It's so easy to critique Jeffrey Sachs. His failures in logical argumentation are so transparent that I think his stuff gets distributed either because he's so famous that nobody "edits for reality" or because his real job is to give bloggers like me great material to ridicule.
Anyway, in this piece, he argues that scarce resources are going to slow growth for the poor -- see this prior critique of that idea -- and he uses bad examples:
- a simple correlation between energy prices and growth that fails to control for other factors.
- an assumption that a bigger economy uses more resources, which is certainly not true. China uses more resources than the US and has a smaller economy.
- cheap resources are gone BUT technology lowers the cost of using resources -- he's contradicting himself there, so I don't need to say anything.
Yet investments in new resource-saving technologies are not being made at a sufficient scale, because market signals don’t give the right incentives, and because governments are not yet cooperating adequately to develop and spread their use...["if the world cooperates"?!? Wait, how do I get in touch with this "world" fellow?

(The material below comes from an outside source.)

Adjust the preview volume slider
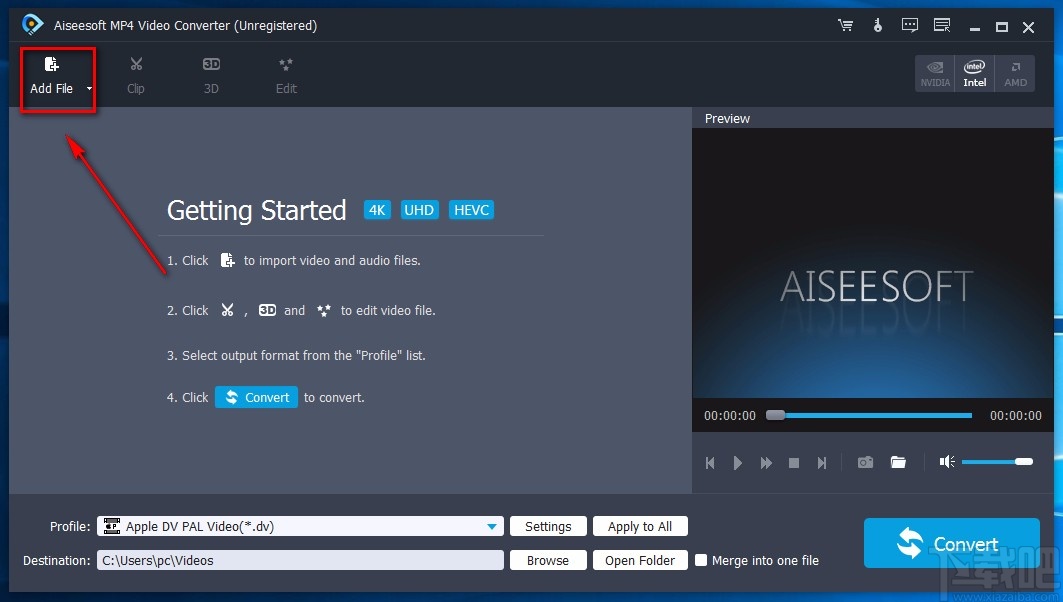The image size is (1063, 602). pos(997,461)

People make decisions -- not organizations or governments! Arg! Sachs the Macro Man does not appear to have heard of individuals...]

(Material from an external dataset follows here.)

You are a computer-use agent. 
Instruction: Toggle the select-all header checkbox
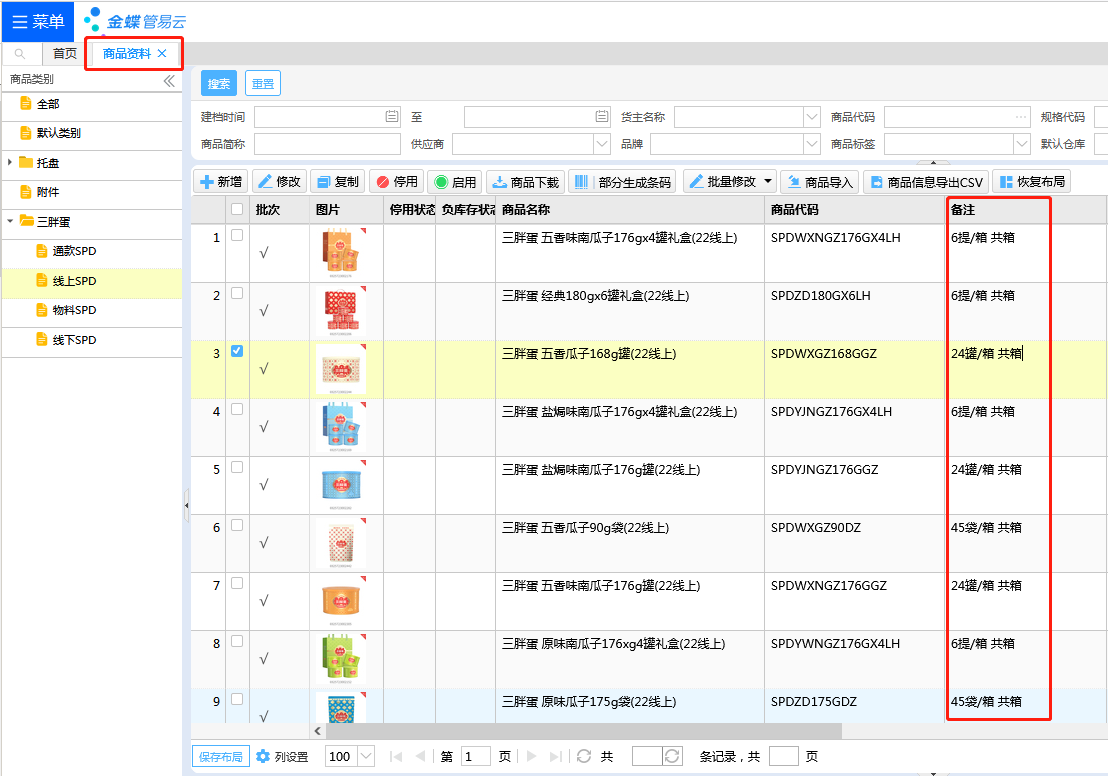[x=237, y=210]
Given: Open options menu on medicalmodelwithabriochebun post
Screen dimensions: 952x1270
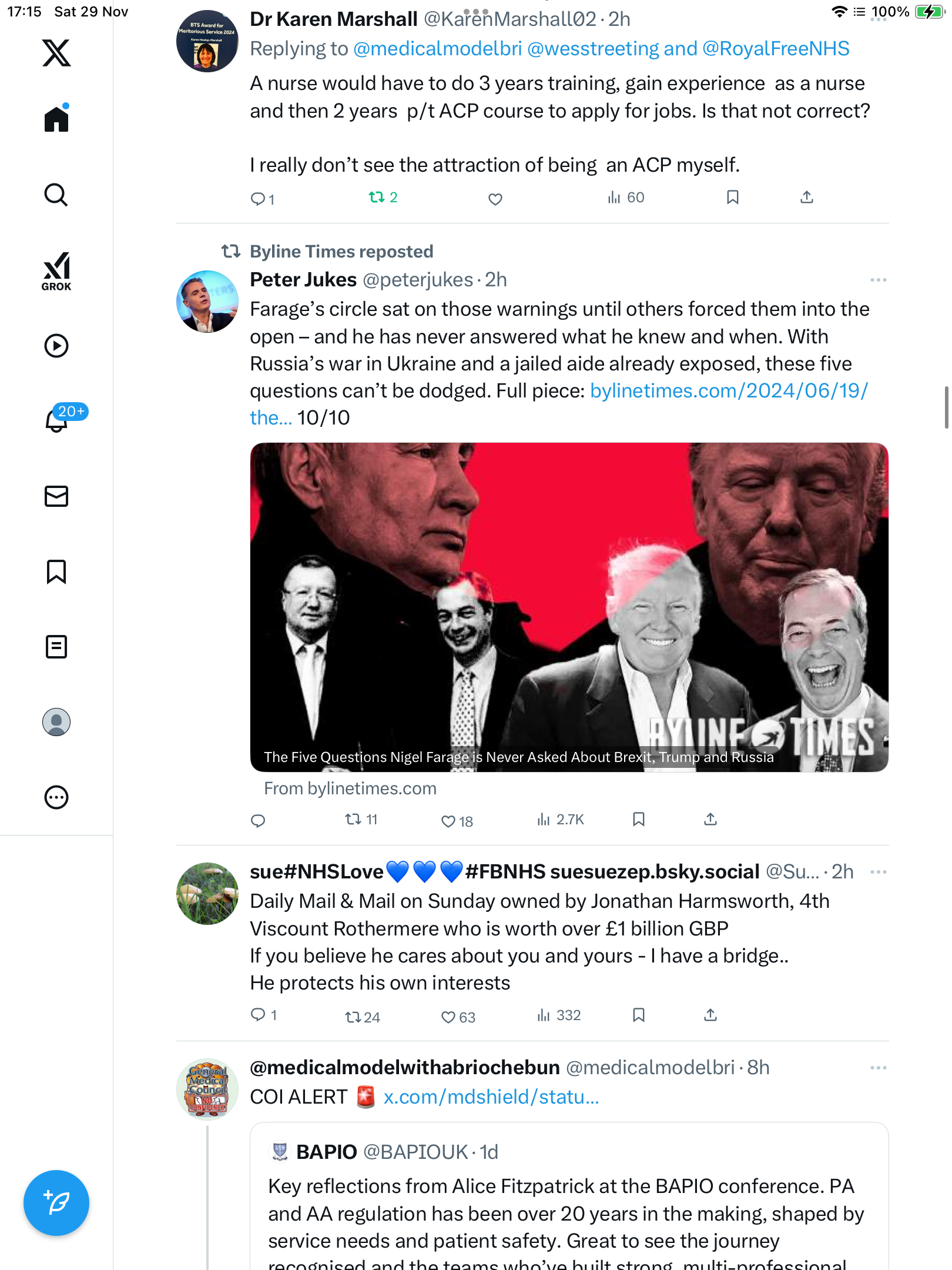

But if the world cooperates on the research, development, demonstration, and diffusion of resource-saving technologies and renewable energy sources, we will be able to continue to achieve rapid economic progress.
Instead of more government programs, how about we:
- Establish a market for water. Governments can do this by selling water rights.
- When farmers have to pay more, they will try to use less.
- Companies will innovate to come up with technologies that use less.
- Competition will result in the creation and adoption of the best technology.
- Resources are not wasted and people do more with less.
- This productivity leads to greater wealth.
* I'm trying to keep the critique shorter, but he's got so much crap in here.
4 comments:
You wrote: "Establish a market for water. Governments can do this by selling water rights."
Whose water rights are they to sell? Existing rights holders already oversubscribe every basin in the arid west. I don't think you are suggesting that these right be seized and resold by our Government, but the statement reads that way.
Certainly assuring water rights holders that they can sell some water without fear of losing their rights to that water is, and has been, an important step in making water markets work better. But markets alone can't solve the problems we are facing in CA. Marin County, for example, can afford to buy lots of water, but unless they have lots of tank trucks and buckets it won't do them much good.
Philip -- this post is about water in the developing world, where many of the "rights" are held by government. I agree with you wrt water in the "arid West".
If Marin cannot afford more conveyance, it can use markets to allocate its existing, limited supplies among users :)
Your argument is lacks a basic understanding of resource distribution. I will try to put it into a very simple choice of words. China uses more resoureces than the USA, since the population of China is four times as great as the population of the USA.
Sachs is absolutely right by stating that larger economies use more resources, since a large economy stands for high production.
@Anon -- you condescension is exceeded only by your ignorance.
GDP, whether measured in $ or PPP terms, does not have a 100% correlation with resource intensity (see my post today).
That means that the size of the economy does not move in tandem with its "resource footprint"
Second, the efficiency of an economy is measured by GDP/capita. On $, PPP and resource measures, Americans consume more per capita than Chinese.
The only place where you *may* be right is when resource use is 100% correlated with population, e.g., Chinese breathe as much air as we do (far dirtier), and there are 4x as many of them. Thus, they consume 4x the air "resource" that we do.
Keep reading.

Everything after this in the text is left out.